> _Data extracts_

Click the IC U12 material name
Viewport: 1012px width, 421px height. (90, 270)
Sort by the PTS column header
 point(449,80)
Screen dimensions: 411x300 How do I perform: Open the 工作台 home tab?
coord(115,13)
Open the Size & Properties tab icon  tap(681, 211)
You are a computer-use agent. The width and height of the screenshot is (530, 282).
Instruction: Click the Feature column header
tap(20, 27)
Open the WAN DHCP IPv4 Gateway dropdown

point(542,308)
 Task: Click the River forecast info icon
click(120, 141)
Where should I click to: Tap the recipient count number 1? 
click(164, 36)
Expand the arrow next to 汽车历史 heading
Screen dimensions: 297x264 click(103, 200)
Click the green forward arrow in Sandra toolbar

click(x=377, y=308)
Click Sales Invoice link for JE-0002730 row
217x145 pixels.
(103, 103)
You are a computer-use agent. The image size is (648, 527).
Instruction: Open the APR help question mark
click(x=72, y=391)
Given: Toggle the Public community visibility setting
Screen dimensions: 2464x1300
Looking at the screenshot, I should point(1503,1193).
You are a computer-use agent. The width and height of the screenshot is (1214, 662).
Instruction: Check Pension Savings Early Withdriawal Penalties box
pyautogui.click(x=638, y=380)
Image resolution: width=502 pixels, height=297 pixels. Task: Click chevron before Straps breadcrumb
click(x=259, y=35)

> _What the exercise asks_
Of the lines above, show those in which "computer" appears.

> _Answer area_
You are a computer-use agent. The width and height of the screenshot is (530, 282).
You are a computer-use agent. The image size is (648, 527).
You are a computer-use agent. The width and height of the screenshot is (1214, 662).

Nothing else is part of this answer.